India #1 : matériel graphique

Notre semaine à Pondichéry a été l'occasion de rencontrer un peintre d'enseigne, de commander quelques /rubber stamps/, et de se procurer quelques calendriers dans les papeteries bordant le marché. Transactions explicitées en anglais de bazar, curieux briefs dans lesquels Julien a tranquillement brillé, à coups de croquis et de longs palabres. Quelques surprises à l'arrivée, heureusement...
Difficile pour des graphistes de se retenir devant l'avalanche d'images pieuses colorées, la multitude d'enseignes artisanales illustrées et les kolams fréquemment renouvelés.

Rdv Lure : François Chastanet

Deuxième rendez-vous de l'hiver, consacré à un enseignant-chercheur qui analyse depuis plusieurs années les inscriptions urbaines comme signes territoriaux dans les mégapoles (Sao Paulo, Los Angeles). Il nous présentera sa dernière recherche : un travail complet et précis (récolte, photographie, analyse esthétique et historique) autour de l'écriture Cholo, une des plus anciennes formes de graffiti au 20e siècle.
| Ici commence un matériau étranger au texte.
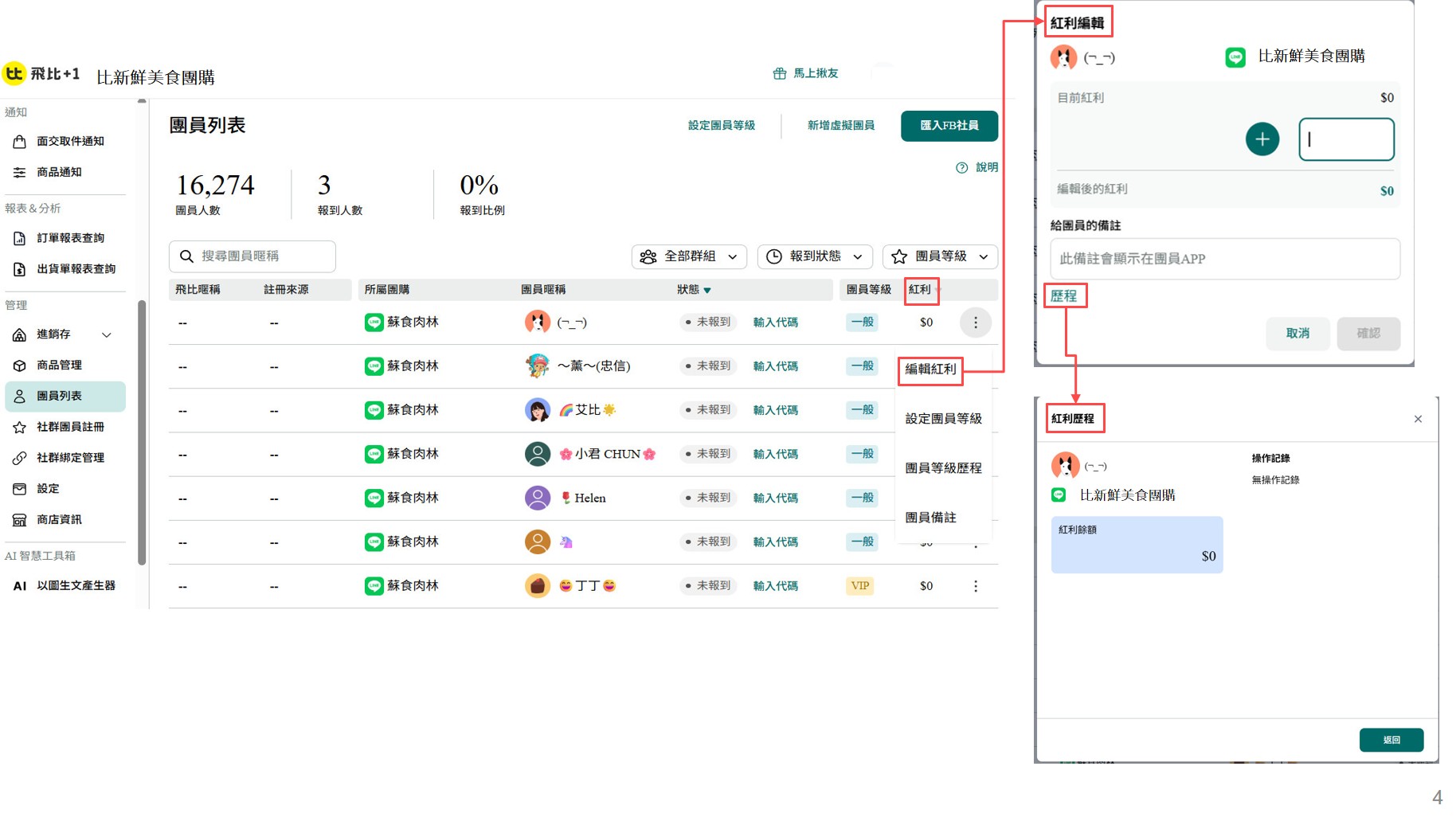1456x821 pixels.
Task: Sort by the 狀態 column arrow
Action: click(707, 291)
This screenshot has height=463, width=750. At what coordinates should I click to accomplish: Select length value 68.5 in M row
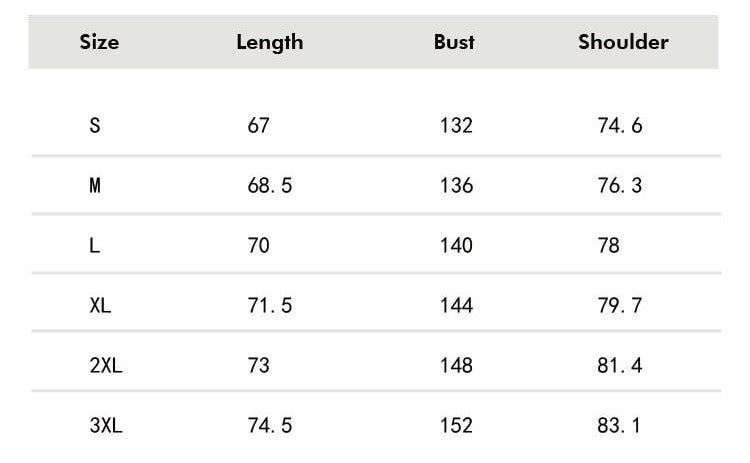point(270,186)
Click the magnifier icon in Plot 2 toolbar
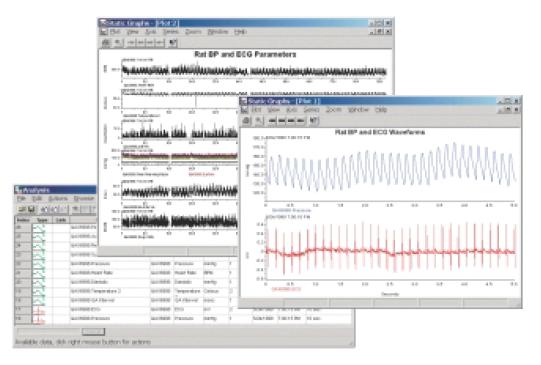 (x=118, y=42)
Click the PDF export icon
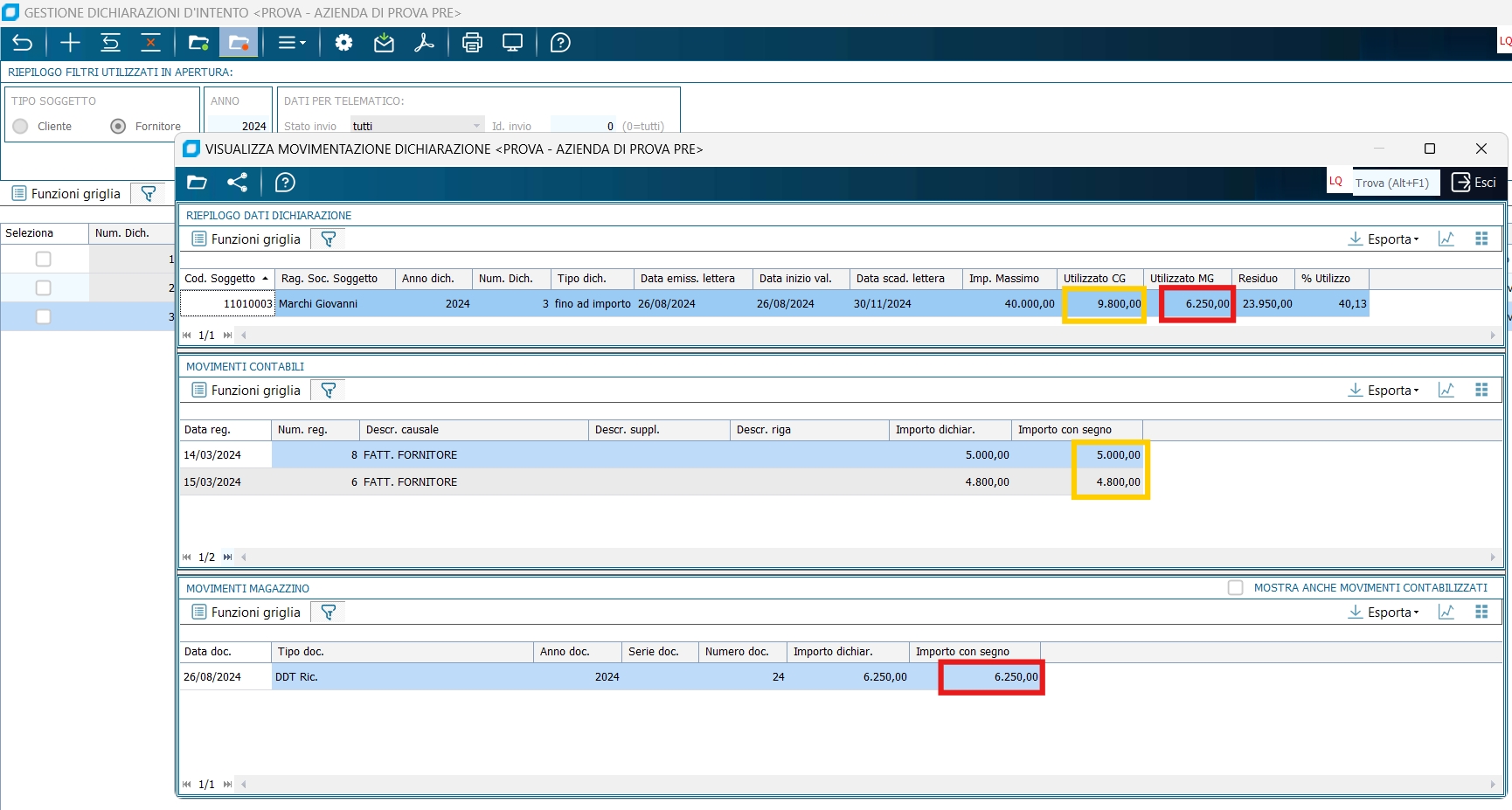Viewport: 1512px width, 810px height. [425, 43]
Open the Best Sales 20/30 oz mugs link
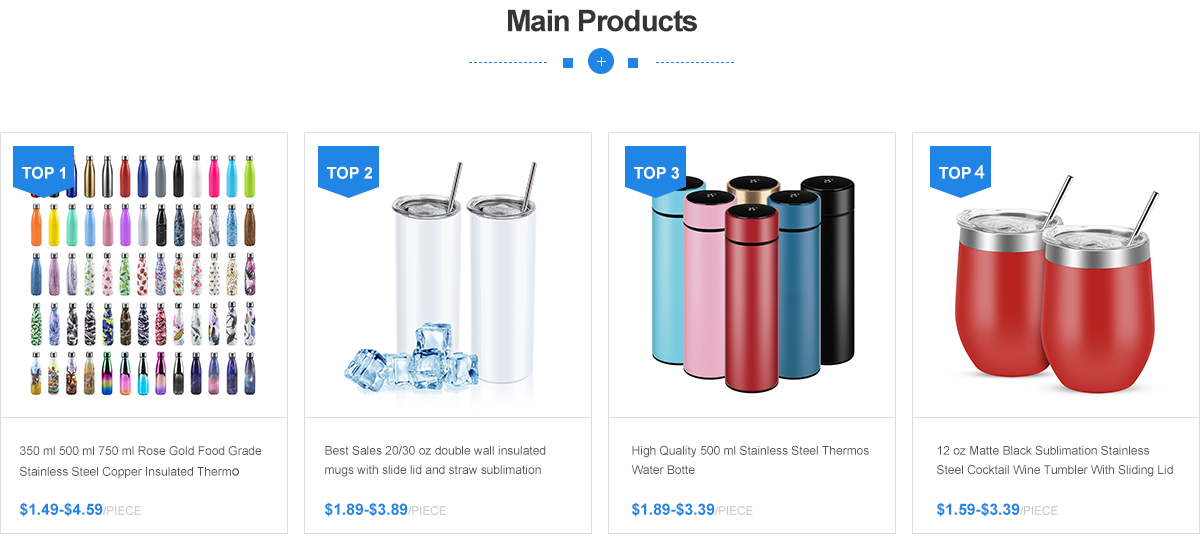The image size is (1200, 555). click(435, 460)
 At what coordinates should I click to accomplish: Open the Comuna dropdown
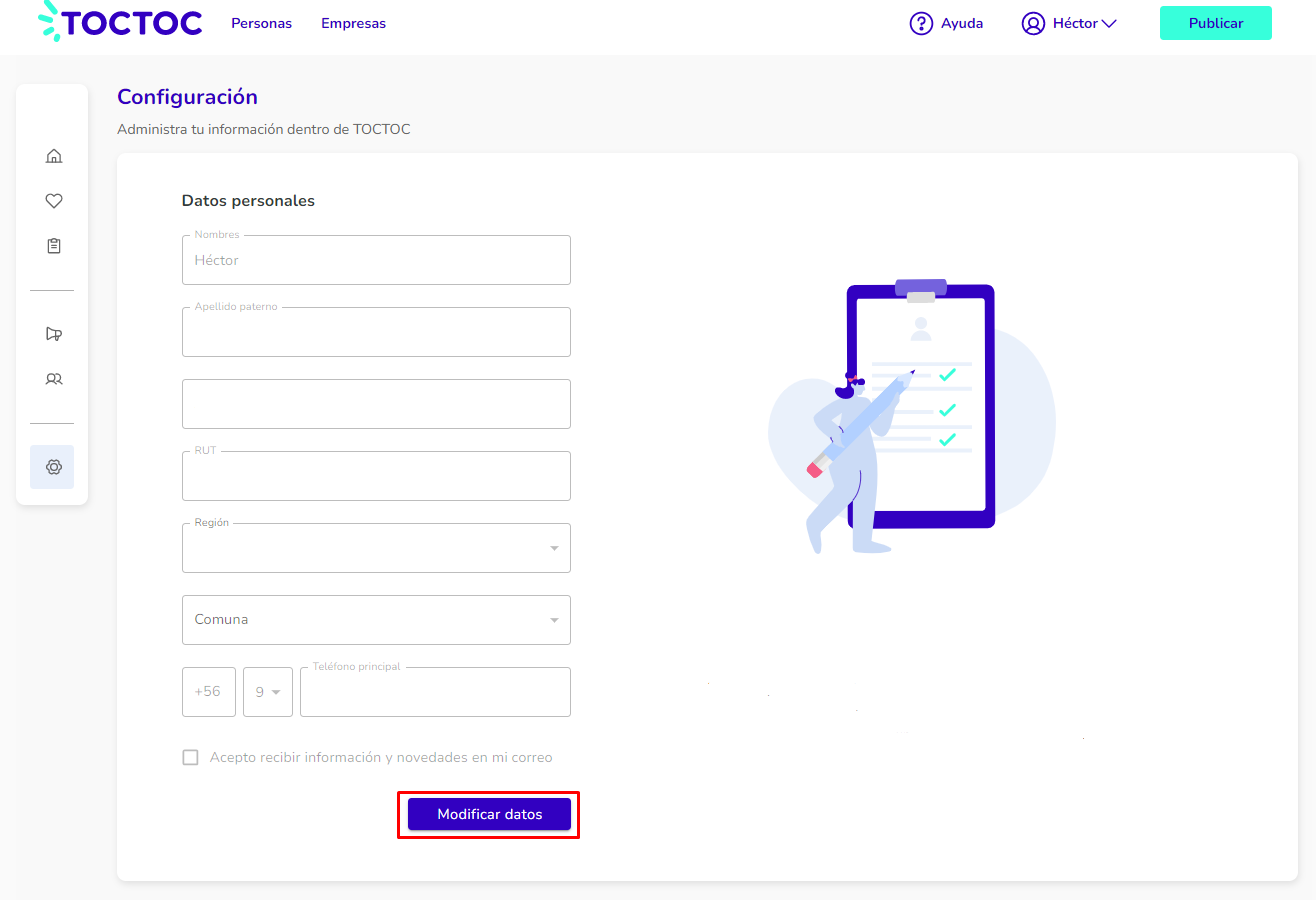pos(376,620)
Une authentique calligraphie urbaine répondant à des codes stricts, définie et utilisée par les gangs mexicano-américains de Los Angeles.

Son ouvrage ‹Cholo Writing: Latino Gang Graffiti in Los Angeles› nous fera arpenter les rues californiennes, à travers deux regards photographiques: celui d'Howard Gribble qui a relevé des graffiti de gangs latinos pendant les années 1970, et celui de François Chastanet, qui a voyagé dans les mêmes quartiers plus de trente ans après pour documenter les inscriptions actuelles.

+ une première partie surprise !
(Serge Bilous nous a donc fait la surprise et l'amitié de présenter ses photographies et collages pantinois.)

le vendredi 5 février, à 19h
galerie Anatome, 38 rue Sedaine, Paris 11e
entrée libre

in situ

Retour tardif sur le 22 décembre. Un collage s'est posé sur la vitrine, florilège de réflexions sur la ville. Ou comment vivre ensemble à Paris, à Noisiel, et ailleurs. Merci Natalia pour ce très beau cadeau qui fait s'arrêter de nombreux passants.

le 22.12


Natalia Grabundzija est scénographe, de père serbe et de mère française. Inspirée par la ville de Sarajevo, qu'elle aime et connaît bien pour y avoir séjourné à plusieurs reprises, elle construit des collages généreux et espiègles... utopiques ?
Nous vous invitons à découvrir une série d'images pétillantes à notre atelier, ainsi qu'une proposition in situ sur la vitrine.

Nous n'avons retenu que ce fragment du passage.